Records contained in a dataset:
-------------------------
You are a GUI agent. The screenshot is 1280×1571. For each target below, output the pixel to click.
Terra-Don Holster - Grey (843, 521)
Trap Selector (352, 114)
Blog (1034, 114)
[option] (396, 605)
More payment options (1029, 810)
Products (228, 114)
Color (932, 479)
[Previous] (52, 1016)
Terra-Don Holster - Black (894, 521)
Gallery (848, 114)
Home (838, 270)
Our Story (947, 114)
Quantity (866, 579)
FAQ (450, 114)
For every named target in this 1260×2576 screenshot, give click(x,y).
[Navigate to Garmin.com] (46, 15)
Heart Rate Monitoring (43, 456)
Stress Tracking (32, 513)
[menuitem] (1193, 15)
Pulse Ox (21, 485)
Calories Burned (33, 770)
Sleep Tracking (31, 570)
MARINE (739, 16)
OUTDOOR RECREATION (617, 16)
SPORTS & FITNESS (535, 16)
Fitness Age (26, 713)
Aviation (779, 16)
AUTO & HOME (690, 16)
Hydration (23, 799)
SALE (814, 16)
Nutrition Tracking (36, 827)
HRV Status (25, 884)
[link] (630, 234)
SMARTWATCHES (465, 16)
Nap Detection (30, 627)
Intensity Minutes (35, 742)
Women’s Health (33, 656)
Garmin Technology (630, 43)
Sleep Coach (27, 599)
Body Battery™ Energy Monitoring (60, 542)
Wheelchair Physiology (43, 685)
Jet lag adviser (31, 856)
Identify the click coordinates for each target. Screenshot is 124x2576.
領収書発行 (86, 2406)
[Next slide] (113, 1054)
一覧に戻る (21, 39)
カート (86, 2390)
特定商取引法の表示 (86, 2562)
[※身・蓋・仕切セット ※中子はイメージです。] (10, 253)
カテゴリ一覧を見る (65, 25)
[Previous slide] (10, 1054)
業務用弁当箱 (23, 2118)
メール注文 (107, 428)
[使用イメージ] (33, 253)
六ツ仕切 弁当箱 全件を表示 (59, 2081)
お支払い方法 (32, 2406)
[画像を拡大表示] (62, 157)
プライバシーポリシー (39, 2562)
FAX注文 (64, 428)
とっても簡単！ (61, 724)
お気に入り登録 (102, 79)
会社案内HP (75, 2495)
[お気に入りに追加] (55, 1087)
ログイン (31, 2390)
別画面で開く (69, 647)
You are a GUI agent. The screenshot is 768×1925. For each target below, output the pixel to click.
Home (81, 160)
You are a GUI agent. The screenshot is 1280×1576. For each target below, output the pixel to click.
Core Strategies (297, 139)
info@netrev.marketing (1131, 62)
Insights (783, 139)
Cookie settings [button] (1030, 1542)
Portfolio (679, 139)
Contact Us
-------------------------
ASSIGNED TASK
Beginning at the top of the data, please return every line until and including the line containing "Jet lag adviser (31, 856)", copied exactly, and nothing past it.

COMPLETED TASK
You are a GUI agent. The screenshot is 1280×1571. For each target below, output the pixel to click.
Terra-Don Holster - Grey (843, 521)
Trap Selector (352, 114)
Blog (1034, 114)
[option] (396, 605)
More payment options (1029, 810)
Products (228, 114)
Color (932, 479)
[Previous] (52, 1016)
Terra-Don Holster - Black (894, 521)
Gallery (848, 114)
Home (838, 270)
Our Story (947, 114)
Quantity (866, 579)
FAQ (450, 114)
For every named target in this 1260×2576 screenshot, give click(x,y).
[Navigate to Garmin.com] (46, 15)
Heart Rate Monitoring (43, 456)
Stress Tracking (32, 513)
[menuitem] (1193, 15)
Pulse Ox (21, 485)
Calories Burned (33, 770)
Sleep Tracking (31, 570)
MARINE (739, 16)
OUTDOOR RECREATION (617, 16)
SPORTS & FITNESS (535, 16)
Fitness Age (26, 713)
Aviation (779, 16)
AUTO & HOME (690, 16)
Hydration (23, 799)
SALE (814, 16)
Nutrition Tracking (36, 827)
HRV Status (25, 884)
[link] (630, 234)
SMARTWATCHES (465, 16)
Nap Detection (30, 627)
Intensity Minutes (35, 742)
Women’s Health (33, 656)
Garmin Technology (630, 43)
Sleep Coach (27, 599)
Body Battery™ Energy Monitoring (60, 542)
Wheelchair Physiology (43, 685)
Jet lag adviser (31, 856)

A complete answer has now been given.